-- Opening Marker --

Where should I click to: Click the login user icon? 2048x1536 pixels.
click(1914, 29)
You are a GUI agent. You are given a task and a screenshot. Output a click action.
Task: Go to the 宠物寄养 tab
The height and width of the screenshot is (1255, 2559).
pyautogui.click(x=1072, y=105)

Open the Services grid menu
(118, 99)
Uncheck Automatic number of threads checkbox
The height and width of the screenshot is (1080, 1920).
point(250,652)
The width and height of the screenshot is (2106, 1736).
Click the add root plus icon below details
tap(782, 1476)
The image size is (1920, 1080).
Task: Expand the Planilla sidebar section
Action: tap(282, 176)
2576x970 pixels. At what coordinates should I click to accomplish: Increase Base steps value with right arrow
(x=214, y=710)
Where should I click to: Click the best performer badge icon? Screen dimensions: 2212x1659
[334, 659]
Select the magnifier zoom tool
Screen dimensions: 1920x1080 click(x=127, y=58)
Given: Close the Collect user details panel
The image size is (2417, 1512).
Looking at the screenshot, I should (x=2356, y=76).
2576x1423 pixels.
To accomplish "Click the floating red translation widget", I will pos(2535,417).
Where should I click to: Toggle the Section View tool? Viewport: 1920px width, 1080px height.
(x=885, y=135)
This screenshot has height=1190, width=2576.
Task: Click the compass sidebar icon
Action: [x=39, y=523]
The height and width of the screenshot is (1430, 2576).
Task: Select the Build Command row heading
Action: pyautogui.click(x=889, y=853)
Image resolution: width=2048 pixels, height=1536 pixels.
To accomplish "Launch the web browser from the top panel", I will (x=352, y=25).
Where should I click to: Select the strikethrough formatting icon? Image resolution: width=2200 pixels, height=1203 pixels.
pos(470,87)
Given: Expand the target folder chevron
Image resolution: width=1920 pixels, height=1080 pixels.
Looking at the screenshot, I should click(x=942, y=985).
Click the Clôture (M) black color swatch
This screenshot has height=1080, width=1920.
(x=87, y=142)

-- Closing Marker --

Brief:
The records above are to be transcribed exactly, with nothing left out.

Result for this task:
Where should I click to: Click the login user icon? 2048x1536 pixels.
click(1914, 29)
You are a GUI agent. You are given a task and a screenshot. Output a click action.
Task: Go to the 宠物寄养 tab
The height and width of the screenshot is (1255, 2559).
pyautogui.click(x=1072, y=105)

Open the Services grid menu
(118, 99)
Uncheck Automatic number of threads checkbox
The height and width of the screenshot is (1080, 1920).
point(250,652)
The width and height of the screenshot is (2106, 1736).
Click the add root plus icon below details
tap(782, 1476)
The image size is (1920, 1080).
Task: Expand the Planilla sidebar section
Action: tap(282, 176)
2576x970 pixels. At what coordinates should I click to accomplish: Increase Base steps value with right arrow
(x=214, y=710)
Where should I click to: Click the best performer badge icon? Screen dimensions: 2212x1659
[334, 659]
Select the magnifier zoom tool
Screen dimensions: 1920x1080 click(x=127, y=58)
Given: Close the Collect user details panel
The image size is (2417, 1512).
Looking at the screenshot, I should (x=2356, y=76).
2576x1423 pixels.
To accomplish "Click the floating red translation widget", I will pos(2535,417).
Where should I click to: Toggle the Section View tool? Viewport: 1920px width, 1080px height.
(x=885, y=135)
This screenshot has height=1190, width=2576.
Task: Click the compass sidebar icon
Action: [x=39, y=523]
The height and width of the screenshot is (1430, 2576).
Task: Select the Build Command row heading
Action: pyautogui.click(x=889, y=853)
Image resolution: width=2048 pixels, height=1536 pixels.
To accomplish "Launch the web browser from the top panel", I will (x=352, y=25).
Where should I click to: Select the strikethrough formatting icon? Image resolution: width=2200 pixels, height=1203 pixels.
pos(470,87)
Given: Expand the target folder chevron
Image resolution: width=1920 pixels, height=1080 pixels.
Looking at the screenshot, I should click(x=942, y=985).
Click the Clôture (M) black color swatch
This screenshot has height=1080, width=1920.
(x=87, y=142)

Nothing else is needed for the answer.